The young men were sitting smoking the vesper cigar. (Frank would do it, and his mother actually lighted his cigar for him now, enjoining him straightway after to go to bed.) Kew smoked and looked at a star—shining above in the heaven. “Which is that star?” he asked: and the accomplished young diplomatist answered it was Jupiter.
“What a lot of things you know, George!” cries the senior, delighted; “you ought to have been the elder, you ought, by Jupiter! But you have lost your chance this time.”
“Yes, thank God!” says George.
“And I am going to be all right—and to turn over a new leaf, old boy—and paste down the old ones, eh? I wrote to Martins this morning to have all my horses sold; and I’ll never beg—so help me—so help me, Jupiter. I made a vow—a promise to myself, you see, that I wouldn’t if I recovered. And I wrote to Cousin Ethel this morning.—As I thought over the matter yonder, I felt quite certain I was right, and that we could never, never pull together. Now the Countess is gone, I wonder whether I was right—to give up sixty thousand pounds, and the prettiest girl in London?”
“Shall I take horses and go after her? My mother’s gone to bed, she won’t know,” asked George. “Sixty thousand is a lot of money to lose.”
Kew laughed. “If you were to go and tell our grandmother that I could not live the night through, and that you would be Lord Kew in the morning, and your son Viscount Walham, I think the Countess would make up a match between you and the sixty thousand pounds, and the prettiest girl in England: she would, by—by Jupiter. I intend only to swear by the heathen gods now, Georgy.—No, I am not sorry I wrote to Ethel. What a fine girl she is!—I don’t mean her beauty merely, but such a noble-bred one! And to think that there she is in the market to be knocked down to—I say, I was going to call that three-year-old, Ethelinda.—We must christen her over again for Tattersall’s, Georgy.”
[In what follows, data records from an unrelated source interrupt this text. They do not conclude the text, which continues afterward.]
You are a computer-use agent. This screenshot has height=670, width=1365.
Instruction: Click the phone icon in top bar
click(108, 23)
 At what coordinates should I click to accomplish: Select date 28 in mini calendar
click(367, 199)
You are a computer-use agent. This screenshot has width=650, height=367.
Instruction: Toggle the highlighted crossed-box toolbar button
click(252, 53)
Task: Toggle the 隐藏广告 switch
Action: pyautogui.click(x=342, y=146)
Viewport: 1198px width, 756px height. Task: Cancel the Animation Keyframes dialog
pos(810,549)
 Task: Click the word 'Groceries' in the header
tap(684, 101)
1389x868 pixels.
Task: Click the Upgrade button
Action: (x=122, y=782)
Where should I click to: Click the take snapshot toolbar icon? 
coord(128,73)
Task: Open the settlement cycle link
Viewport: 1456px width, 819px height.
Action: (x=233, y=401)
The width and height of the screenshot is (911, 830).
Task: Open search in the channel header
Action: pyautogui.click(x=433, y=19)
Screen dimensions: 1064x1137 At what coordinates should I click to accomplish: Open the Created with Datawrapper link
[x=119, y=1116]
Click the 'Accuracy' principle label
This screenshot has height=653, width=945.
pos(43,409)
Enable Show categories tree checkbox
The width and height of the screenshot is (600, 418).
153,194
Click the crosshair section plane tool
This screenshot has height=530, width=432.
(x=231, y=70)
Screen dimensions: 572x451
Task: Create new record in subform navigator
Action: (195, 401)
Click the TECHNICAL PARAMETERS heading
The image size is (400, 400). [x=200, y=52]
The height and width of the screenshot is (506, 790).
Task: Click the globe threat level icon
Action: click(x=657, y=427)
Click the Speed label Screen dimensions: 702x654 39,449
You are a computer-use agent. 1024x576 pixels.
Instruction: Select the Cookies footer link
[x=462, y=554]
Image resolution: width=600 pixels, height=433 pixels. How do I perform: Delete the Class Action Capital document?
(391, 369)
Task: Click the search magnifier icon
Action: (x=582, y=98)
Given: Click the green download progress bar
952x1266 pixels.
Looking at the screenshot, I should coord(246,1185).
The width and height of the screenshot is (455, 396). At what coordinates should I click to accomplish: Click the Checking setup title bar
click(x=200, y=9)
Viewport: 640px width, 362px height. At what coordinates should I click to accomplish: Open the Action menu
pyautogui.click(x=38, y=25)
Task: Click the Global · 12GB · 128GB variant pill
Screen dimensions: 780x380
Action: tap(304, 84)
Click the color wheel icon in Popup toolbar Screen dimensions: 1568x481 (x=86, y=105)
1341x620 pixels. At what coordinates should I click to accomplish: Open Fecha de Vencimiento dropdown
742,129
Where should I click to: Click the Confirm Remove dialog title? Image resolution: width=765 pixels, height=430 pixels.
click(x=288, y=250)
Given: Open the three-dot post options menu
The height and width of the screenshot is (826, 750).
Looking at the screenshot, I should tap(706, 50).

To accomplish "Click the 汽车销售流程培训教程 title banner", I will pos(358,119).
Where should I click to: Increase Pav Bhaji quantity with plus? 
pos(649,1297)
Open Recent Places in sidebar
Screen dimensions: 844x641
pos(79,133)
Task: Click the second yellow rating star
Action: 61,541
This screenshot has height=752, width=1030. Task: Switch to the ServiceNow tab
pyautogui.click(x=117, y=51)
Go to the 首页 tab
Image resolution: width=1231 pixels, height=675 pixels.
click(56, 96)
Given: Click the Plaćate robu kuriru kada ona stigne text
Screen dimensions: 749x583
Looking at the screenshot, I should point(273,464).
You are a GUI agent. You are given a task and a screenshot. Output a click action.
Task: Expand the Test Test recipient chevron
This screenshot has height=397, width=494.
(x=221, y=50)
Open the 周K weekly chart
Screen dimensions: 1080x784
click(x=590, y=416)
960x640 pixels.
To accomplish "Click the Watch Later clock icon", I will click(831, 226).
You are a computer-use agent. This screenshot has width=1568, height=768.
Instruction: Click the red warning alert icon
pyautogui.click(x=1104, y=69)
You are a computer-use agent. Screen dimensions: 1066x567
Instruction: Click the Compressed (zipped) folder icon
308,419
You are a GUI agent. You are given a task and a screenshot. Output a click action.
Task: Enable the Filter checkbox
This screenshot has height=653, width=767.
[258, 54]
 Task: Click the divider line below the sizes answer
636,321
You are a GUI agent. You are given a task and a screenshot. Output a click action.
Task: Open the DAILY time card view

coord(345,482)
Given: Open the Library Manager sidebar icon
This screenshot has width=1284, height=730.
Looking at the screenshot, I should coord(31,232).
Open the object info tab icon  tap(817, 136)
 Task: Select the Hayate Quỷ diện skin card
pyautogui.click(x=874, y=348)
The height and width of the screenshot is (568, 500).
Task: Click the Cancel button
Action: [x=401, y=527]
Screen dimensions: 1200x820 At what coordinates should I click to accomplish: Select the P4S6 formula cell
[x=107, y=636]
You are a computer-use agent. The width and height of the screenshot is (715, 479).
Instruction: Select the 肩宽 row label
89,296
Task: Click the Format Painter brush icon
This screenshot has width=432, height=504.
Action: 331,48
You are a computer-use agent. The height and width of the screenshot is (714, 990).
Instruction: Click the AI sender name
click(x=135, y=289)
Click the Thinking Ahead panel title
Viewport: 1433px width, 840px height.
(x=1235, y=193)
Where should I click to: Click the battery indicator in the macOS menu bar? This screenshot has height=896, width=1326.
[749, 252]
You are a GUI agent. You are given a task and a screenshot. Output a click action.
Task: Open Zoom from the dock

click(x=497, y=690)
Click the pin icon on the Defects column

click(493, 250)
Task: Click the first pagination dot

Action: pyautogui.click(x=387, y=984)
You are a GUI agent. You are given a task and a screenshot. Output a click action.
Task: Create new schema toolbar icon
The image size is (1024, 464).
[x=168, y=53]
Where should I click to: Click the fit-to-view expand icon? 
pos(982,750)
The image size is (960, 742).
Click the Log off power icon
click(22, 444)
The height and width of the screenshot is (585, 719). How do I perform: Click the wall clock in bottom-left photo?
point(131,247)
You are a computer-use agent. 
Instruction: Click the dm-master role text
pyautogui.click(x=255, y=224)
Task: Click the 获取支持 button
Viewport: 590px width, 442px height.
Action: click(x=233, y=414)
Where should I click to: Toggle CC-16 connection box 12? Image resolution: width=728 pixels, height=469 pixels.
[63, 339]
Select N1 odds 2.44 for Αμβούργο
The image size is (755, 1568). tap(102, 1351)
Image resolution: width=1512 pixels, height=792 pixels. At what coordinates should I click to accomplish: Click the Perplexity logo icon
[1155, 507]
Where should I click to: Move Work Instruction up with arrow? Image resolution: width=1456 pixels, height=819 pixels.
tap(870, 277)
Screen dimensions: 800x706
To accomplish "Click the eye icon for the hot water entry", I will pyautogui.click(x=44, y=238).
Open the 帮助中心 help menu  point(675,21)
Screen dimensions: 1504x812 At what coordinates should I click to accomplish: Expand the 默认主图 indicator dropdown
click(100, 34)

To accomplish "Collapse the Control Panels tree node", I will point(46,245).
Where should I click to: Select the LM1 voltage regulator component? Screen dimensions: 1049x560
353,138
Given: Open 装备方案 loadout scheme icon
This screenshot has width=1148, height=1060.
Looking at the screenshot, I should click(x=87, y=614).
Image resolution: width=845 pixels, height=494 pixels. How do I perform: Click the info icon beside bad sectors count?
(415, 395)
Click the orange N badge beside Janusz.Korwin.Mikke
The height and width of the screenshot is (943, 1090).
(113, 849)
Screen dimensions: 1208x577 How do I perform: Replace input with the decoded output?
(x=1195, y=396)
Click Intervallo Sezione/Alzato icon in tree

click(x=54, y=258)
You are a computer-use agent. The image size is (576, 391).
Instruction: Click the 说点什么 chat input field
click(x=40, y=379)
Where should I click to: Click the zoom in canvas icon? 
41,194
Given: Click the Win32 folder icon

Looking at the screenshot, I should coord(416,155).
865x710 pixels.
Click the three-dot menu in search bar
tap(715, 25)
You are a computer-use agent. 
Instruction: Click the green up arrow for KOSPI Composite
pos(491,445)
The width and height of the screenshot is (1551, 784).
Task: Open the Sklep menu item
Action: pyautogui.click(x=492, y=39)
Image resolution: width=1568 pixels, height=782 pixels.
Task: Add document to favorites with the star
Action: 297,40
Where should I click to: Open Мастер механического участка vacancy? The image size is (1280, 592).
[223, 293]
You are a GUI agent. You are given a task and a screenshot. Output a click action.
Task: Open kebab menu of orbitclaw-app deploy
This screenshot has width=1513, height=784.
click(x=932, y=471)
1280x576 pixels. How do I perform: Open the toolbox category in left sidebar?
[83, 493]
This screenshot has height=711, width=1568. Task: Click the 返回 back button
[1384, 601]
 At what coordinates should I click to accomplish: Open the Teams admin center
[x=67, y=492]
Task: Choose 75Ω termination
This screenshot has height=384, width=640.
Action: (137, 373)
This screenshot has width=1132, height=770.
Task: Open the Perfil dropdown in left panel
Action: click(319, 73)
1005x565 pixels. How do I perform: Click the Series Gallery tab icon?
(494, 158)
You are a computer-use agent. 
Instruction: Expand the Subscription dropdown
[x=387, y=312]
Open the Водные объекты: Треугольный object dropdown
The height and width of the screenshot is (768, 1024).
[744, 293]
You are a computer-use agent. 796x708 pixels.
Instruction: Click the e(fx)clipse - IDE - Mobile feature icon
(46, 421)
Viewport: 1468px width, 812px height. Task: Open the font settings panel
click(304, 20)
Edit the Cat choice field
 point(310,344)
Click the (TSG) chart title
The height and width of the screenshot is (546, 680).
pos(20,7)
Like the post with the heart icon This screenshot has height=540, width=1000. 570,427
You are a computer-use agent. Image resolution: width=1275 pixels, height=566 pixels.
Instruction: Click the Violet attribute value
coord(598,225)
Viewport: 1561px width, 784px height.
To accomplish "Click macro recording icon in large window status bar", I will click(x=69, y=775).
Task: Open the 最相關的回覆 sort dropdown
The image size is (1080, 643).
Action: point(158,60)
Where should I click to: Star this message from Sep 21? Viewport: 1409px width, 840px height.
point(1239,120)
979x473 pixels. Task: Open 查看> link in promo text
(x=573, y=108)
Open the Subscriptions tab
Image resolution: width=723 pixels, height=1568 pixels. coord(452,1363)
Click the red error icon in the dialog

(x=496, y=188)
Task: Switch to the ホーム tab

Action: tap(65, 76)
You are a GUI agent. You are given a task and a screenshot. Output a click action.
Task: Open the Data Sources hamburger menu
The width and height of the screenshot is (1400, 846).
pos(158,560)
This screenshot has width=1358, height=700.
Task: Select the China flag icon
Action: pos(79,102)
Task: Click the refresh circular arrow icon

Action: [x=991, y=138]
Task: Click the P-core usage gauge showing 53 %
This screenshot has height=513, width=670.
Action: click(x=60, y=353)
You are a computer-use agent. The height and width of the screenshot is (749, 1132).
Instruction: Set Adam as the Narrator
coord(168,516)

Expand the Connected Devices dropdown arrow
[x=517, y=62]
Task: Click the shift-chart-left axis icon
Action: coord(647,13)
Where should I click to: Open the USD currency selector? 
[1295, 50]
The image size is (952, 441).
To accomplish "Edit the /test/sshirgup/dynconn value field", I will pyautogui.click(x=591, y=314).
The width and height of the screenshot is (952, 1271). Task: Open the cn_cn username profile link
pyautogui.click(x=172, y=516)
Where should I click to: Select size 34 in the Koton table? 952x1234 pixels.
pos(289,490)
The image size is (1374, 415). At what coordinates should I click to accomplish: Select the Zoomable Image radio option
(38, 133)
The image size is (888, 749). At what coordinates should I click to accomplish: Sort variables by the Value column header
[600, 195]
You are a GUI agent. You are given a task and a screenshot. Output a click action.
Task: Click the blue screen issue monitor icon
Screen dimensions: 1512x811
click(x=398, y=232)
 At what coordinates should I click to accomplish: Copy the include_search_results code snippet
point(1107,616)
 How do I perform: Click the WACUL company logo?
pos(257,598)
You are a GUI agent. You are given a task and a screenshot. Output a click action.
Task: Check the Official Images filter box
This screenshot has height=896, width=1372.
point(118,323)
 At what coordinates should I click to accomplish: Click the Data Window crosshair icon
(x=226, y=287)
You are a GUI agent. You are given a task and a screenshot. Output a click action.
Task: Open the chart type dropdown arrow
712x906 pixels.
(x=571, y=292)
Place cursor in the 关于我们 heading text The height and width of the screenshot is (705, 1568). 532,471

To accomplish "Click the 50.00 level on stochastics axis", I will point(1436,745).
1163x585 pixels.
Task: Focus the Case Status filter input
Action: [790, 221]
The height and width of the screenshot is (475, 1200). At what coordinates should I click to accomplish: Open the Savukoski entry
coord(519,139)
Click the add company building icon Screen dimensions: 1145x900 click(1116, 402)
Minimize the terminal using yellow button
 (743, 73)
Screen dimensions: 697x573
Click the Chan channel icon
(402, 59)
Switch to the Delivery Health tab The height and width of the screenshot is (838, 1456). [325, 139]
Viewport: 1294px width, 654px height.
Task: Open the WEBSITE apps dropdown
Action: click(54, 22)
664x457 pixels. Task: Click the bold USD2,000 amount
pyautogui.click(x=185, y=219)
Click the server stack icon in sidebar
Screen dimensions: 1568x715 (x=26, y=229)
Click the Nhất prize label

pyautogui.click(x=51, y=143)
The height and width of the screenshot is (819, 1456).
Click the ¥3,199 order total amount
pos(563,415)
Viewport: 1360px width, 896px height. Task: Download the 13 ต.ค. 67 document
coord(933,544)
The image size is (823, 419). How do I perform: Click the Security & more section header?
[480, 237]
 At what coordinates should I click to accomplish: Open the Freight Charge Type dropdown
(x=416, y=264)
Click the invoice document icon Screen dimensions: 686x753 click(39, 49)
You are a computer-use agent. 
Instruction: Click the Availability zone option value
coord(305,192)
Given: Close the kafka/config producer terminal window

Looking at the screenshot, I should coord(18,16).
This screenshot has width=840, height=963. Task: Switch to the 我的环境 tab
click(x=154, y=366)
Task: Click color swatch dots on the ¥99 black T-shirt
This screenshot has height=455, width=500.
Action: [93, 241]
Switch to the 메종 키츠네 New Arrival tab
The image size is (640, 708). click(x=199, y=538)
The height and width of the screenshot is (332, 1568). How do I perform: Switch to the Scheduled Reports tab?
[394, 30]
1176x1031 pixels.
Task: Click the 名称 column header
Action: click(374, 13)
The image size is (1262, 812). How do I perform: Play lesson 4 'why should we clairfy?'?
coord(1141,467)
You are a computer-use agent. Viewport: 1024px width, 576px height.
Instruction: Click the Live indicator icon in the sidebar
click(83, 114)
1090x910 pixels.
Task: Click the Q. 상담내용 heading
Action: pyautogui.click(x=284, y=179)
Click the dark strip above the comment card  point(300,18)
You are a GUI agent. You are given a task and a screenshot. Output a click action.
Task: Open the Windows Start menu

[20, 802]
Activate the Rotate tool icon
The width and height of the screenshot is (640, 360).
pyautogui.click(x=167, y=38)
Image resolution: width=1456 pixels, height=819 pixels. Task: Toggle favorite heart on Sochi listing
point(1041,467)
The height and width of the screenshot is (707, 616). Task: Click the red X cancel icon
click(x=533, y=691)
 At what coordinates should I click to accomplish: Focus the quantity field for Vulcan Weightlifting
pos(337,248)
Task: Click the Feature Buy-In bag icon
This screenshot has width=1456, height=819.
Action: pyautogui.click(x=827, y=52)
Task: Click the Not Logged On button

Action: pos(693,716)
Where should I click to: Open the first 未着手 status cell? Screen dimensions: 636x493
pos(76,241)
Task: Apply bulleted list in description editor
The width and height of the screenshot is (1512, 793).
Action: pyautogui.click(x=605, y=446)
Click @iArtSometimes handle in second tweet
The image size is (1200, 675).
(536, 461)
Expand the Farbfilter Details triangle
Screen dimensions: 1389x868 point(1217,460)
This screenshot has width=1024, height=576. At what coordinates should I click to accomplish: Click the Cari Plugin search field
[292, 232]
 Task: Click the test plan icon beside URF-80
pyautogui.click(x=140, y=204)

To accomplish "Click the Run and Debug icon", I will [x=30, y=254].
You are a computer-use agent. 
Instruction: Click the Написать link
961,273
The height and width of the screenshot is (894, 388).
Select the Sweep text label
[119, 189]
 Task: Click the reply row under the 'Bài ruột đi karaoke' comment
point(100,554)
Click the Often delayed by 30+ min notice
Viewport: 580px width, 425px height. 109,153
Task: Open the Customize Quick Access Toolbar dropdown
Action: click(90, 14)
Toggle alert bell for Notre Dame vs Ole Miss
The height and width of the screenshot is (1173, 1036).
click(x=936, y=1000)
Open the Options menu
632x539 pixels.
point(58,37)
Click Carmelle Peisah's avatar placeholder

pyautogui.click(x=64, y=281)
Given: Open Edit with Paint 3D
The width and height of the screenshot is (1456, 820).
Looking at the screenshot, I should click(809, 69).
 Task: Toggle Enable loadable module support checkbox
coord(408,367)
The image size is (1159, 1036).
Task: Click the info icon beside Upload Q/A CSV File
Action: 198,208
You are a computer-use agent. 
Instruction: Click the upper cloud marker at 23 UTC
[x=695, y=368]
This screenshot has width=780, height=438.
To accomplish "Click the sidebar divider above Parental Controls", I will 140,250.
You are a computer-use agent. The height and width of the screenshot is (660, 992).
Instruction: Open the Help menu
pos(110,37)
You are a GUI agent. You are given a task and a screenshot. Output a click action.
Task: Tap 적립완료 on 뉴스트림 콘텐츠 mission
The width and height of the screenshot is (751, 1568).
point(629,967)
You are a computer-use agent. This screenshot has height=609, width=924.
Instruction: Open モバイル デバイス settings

A knock is heard through an adjoining door, and a maternal voice cries, “It is time to go to bed.” So the brothers part, and, let us hope, sleep soundly.
The Countess of Kew, meanwhile, has returned to Baden; where, though it is midnight when she arrives, and the old lady has had two long bootless journeys, you will be grieved to hear, that she does not sleep a single wink. In the morning she hobbles over to the Newcome quarters; and Ethel comes down to her pale and calm. How is her father? He has had a good night: he is a little better, speaks more clearly, has a little more the use of his limbs.
“I wish I had had a good night!” groans out the Countess.